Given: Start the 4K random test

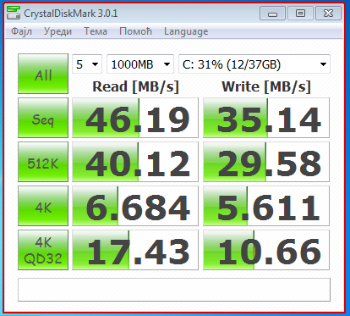Looking at the screenshot, I should pyautogui.click(x=43, y=206).
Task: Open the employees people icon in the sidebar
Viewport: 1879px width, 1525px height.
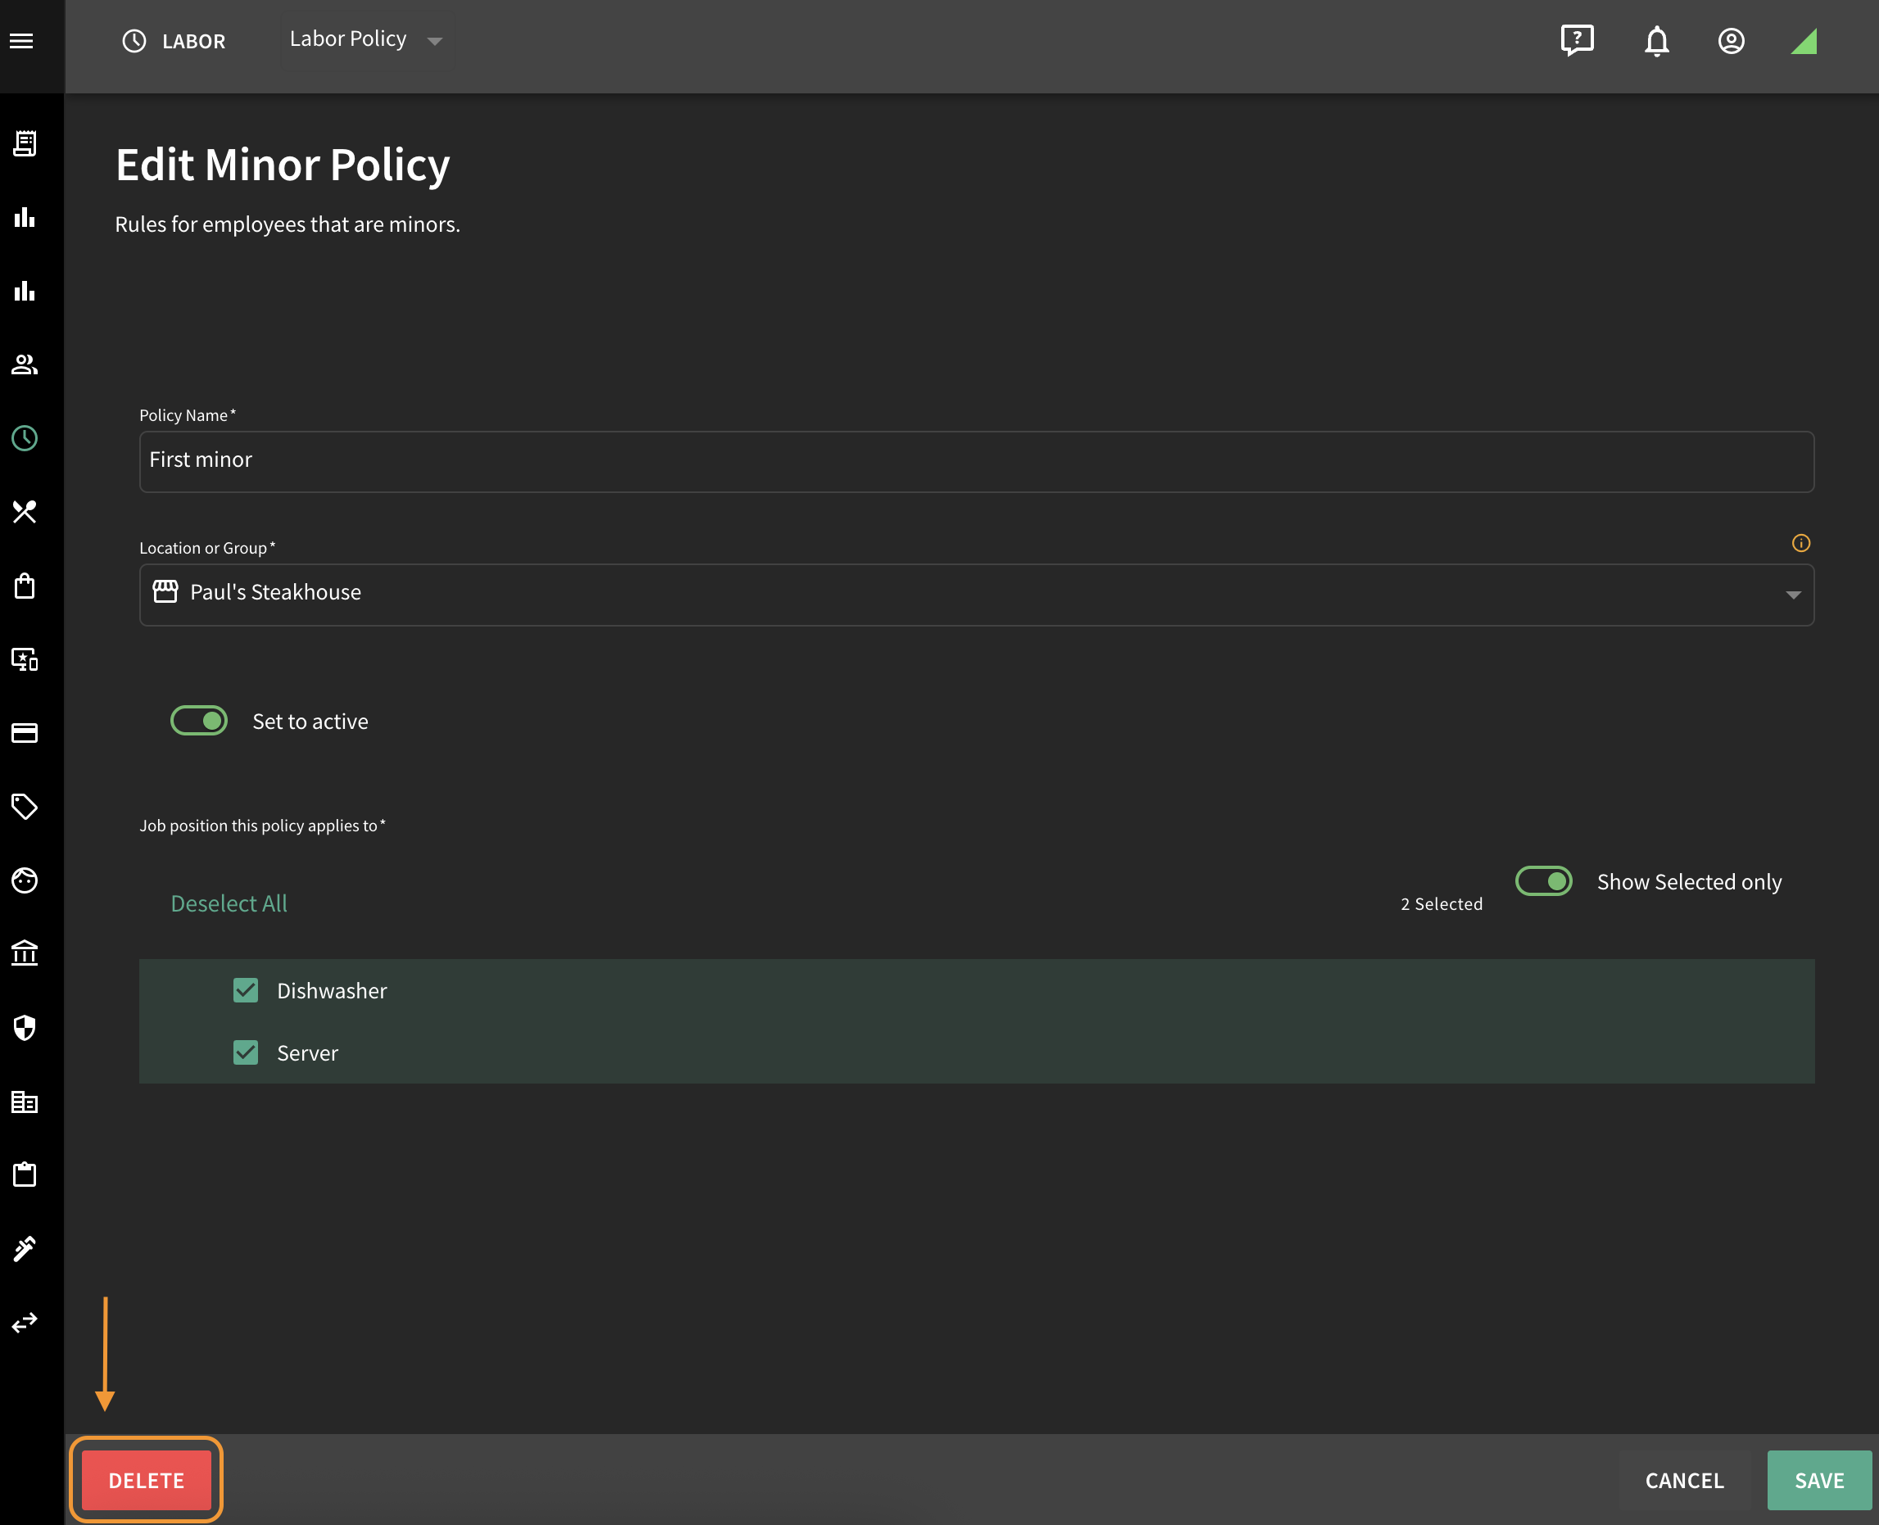Action: pyautogui.click(x=25, y=364)
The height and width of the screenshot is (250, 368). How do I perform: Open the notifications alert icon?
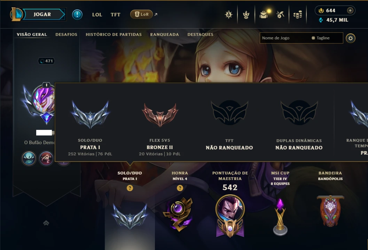tap(77, 15)
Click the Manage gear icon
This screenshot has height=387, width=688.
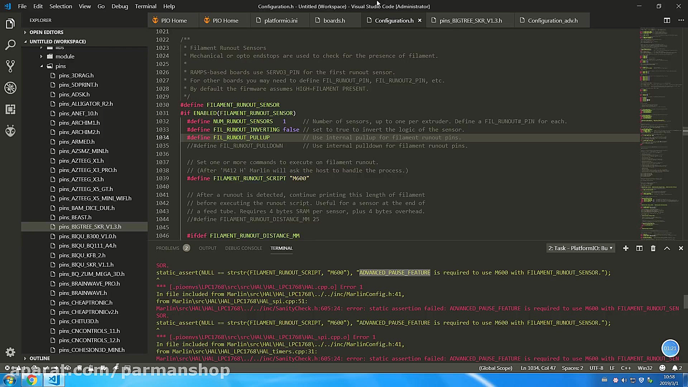pyautogui.click(x=10, y=352)
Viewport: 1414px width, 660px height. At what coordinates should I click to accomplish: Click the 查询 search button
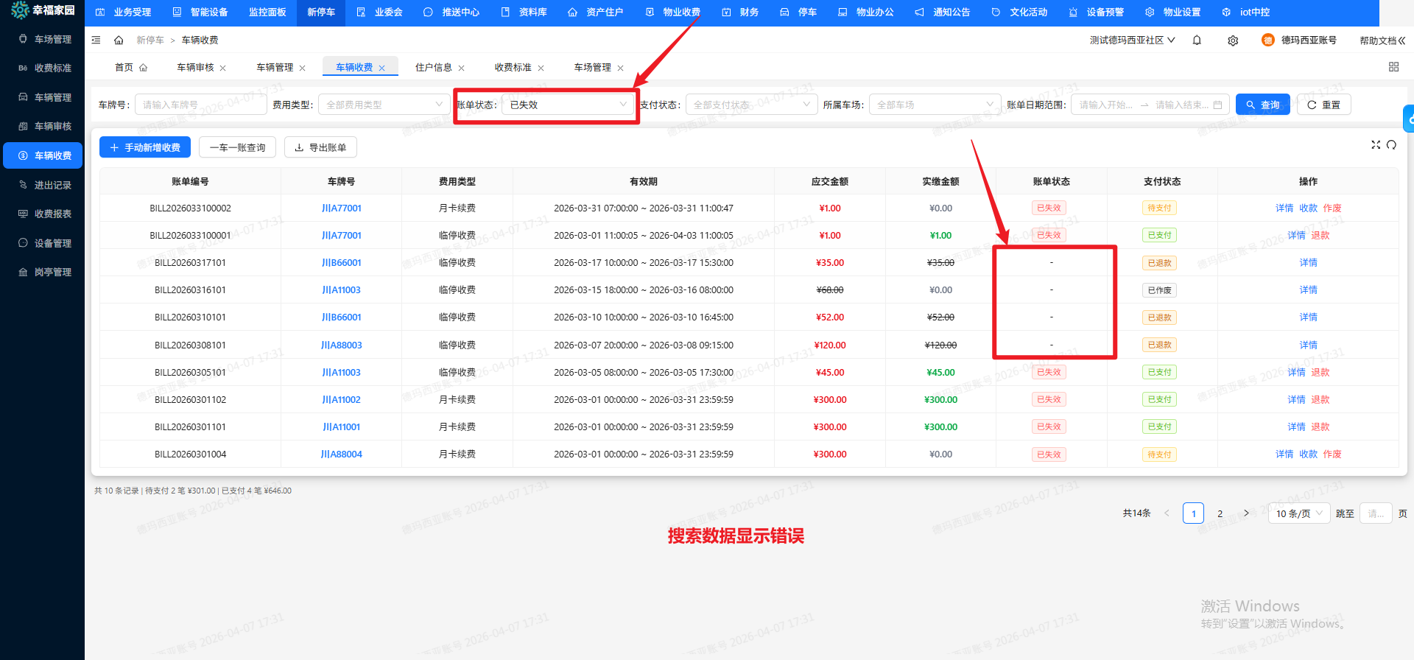click(x=1262, y=105)
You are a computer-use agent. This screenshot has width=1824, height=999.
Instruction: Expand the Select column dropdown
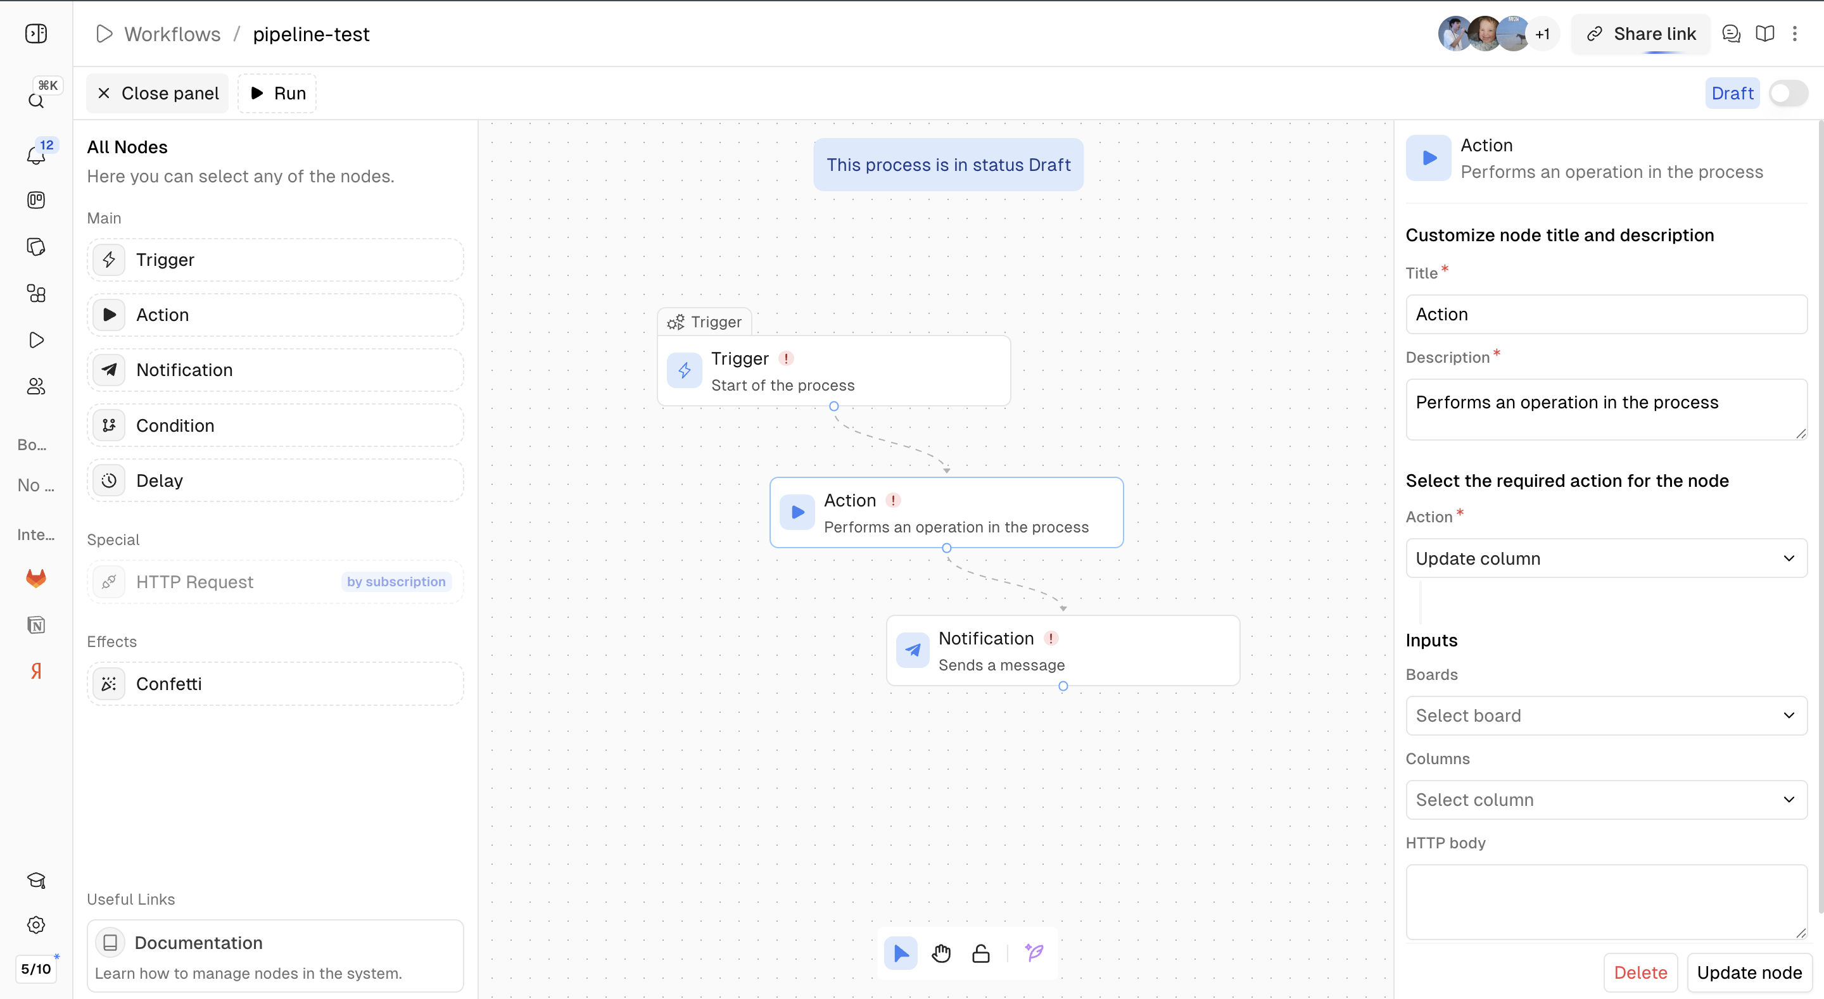(1605, 799)
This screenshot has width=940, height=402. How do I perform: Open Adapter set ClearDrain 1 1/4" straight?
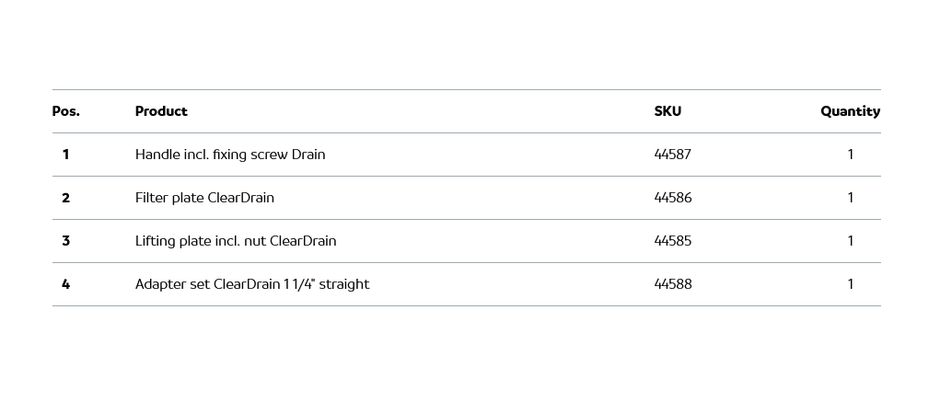click(252, 284)
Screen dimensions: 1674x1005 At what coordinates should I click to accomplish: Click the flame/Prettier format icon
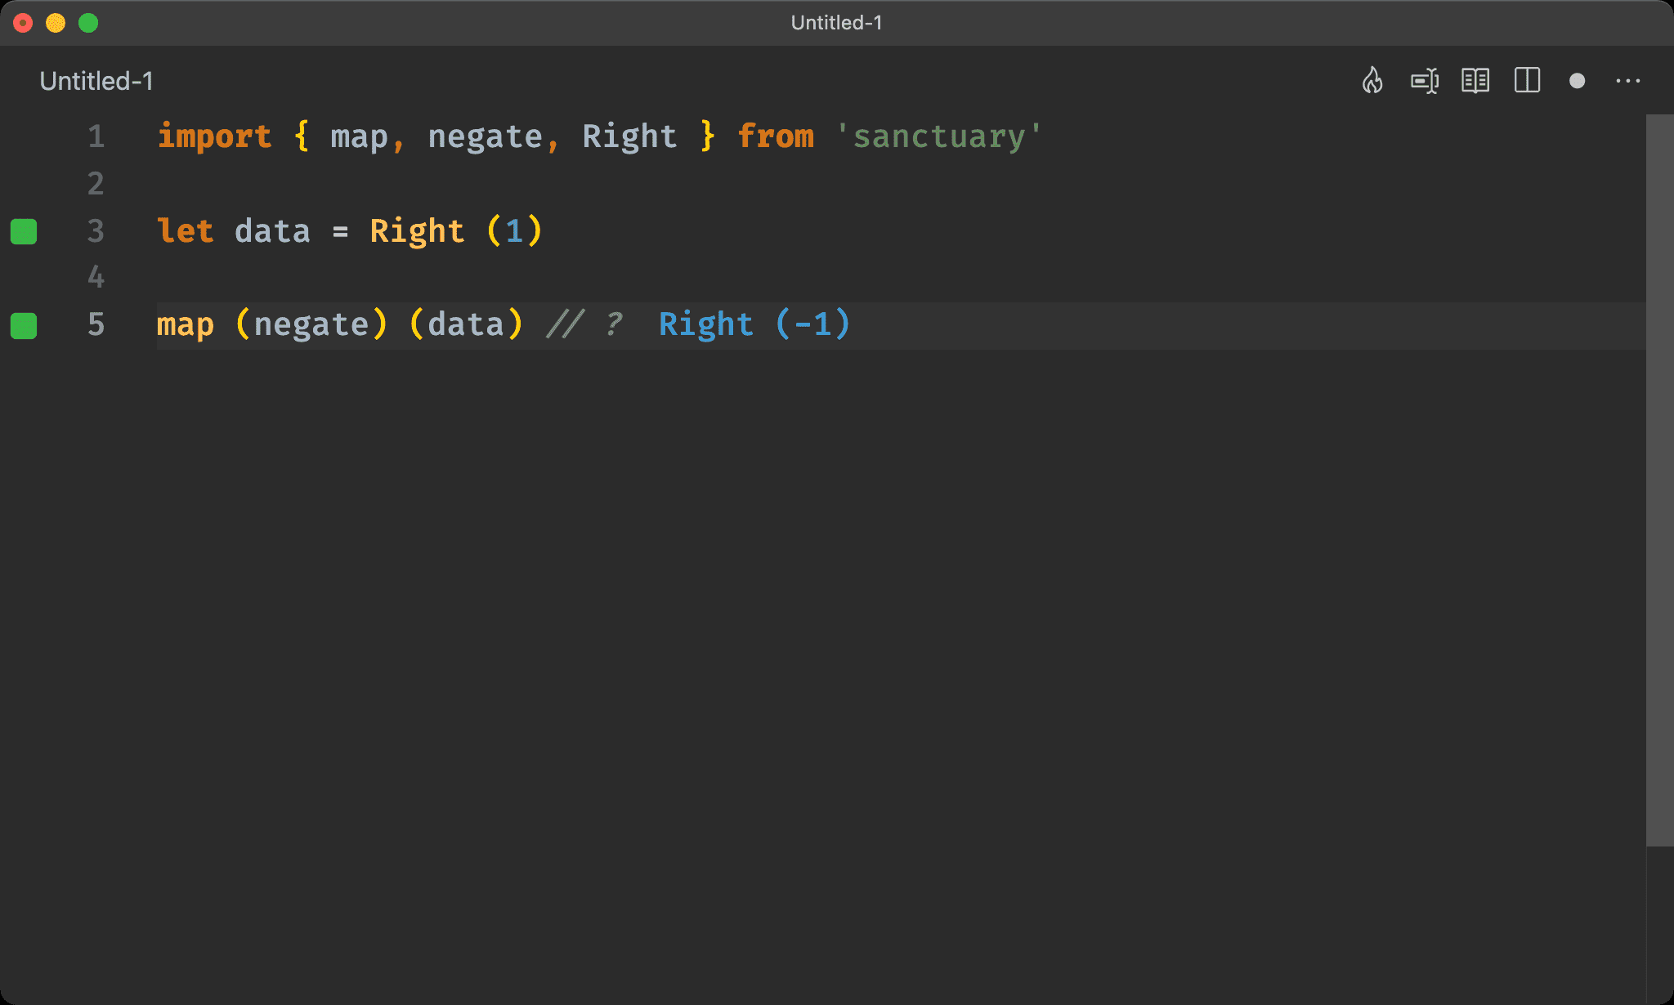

═══

WHAT IS REQUIRED:
Copy out all the records above word for word, omitting the pictures.

FINISHED ANSWER:
Given: Start the 4K random test

Looking at the screenshot, I should pyautogui.click(x=43, y=206).
Task: Open the employees people icon in the sidebar
Viewport: 1879px width, 1525px height.
Action: pyautogui.click(x=25, y=364)
The height and width of the screenshot is (250, 368). How do I perform: Open the notifications alert icon?
tap(77, 15)
Click the Manage gear icon
This screenshot has height=387, width=688.
pyautogui.click(x=10, y=352)
Viewport: 1414px width, 660px height. At what coordinates should I click to accomplish: Click the 查询 search button
click(x=1262, y=105)
You are a computer-use agent. This screenshot has width=1824, height=999.
Instruction: Expand the Select column dropdown
(1605, 799)
This screenshot has width=940, height=402. How do I perform: Open Adapter set ClearDrain 1 1/4" straight?
click(252, 284)
Screen dimensions: 1674x1005 At what coordinates should I click to accomplish: Click the flame/Prettier format icon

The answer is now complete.